Not knowing if she’s alive or dead, Adrienne goes on a film-long exploration of her life with Matteo, reliving various moments of their relationship, whether they were good or bad. In so doing, the film dives deep into the psyches of both people, laying bare each of their weaknesses while trying to understand what makes each of them tick.
Written and directed by Tara Miele, the film takes the unusual approach of telling a couple’s story through flashbacks, but as if the couple was remembering their past lives while they were living them. It’s a confusing method at first, but it gets easier to understand as film goes along.
As if that wasn’t enough, the film recreates moments from their relationship through the prism of their memories, which may or may not be accurate. Adrienne and Matteo tend to remember the circumstances of key events differently, so the viewer can never be sure what to trust. Add on the idea that Adrienne may have some mental health issues and Matteo may by somewhat untrustworthy, and it’s a lot to process.
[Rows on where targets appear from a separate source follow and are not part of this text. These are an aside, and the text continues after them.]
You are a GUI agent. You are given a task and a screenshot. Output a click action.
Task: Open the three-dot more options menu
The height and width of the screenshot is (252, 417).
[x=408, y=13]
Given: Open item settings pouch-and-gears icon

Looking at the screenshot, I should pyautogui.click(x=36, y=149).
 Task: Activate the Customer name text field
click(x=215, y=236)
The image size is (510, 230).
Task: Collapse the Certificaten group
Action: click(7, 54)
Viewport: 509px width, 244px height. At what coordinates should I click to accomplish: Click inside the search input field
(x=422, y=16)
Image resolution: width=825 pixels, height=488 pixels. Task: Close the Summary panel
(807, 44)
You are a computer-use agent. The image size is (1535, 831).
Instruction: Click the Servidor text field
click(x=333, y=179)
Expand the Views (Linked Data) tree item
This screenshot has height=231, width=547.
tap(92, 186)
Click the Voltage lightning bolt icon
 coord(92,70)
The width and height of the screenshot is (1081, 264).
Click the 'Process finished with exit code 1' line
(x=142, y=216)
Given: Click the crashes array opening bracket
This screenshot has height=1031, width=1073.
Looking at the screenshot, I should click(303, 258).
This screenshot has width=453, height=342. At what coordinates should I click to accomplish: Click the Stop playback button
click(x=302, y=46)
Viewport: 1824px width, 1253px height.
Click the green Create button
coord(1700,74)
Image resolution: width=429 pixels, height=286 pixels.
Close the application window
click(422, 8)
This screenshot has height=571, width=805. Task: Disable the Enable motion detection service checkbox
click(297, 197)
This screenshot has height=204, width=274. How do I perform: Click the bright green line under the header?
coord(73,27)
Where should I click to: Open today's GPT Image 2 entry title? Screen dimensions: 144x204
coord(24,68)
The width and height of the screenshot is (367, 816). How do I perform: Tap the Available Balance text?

Miele keeps all of this flowing thanks some nice visual trickery that makes it seem as if one scene is blending into the next, no matter how disparate the setting. It really does feel as if you’re in a dream with Adrienne, taking a ride on her wave of emotions. Befitting the circumstances of how she entered her reverie, the film does not idealize her relationship with Matteo, ironically making the film more about realism than romance.
Both Miller and Luna have had understated movie careers. While neither has hurt for work over the past 20 years and both have made appearances in some big movies, neither has become an A-list star. Their performances here are typical of their previous roles – solid and believable, although the way the story is told, neither transcends the material itself.
Wander Darkly is a meditation on relationships, parenthood, and life itself. While mostly a downer of a film, it gets points for not trying to gloss over the faults of its characters, delivering a story that earns its emotions thanks to its authenticity.
Wander Darkly opens in select theaters and on premium on-demand on December 11.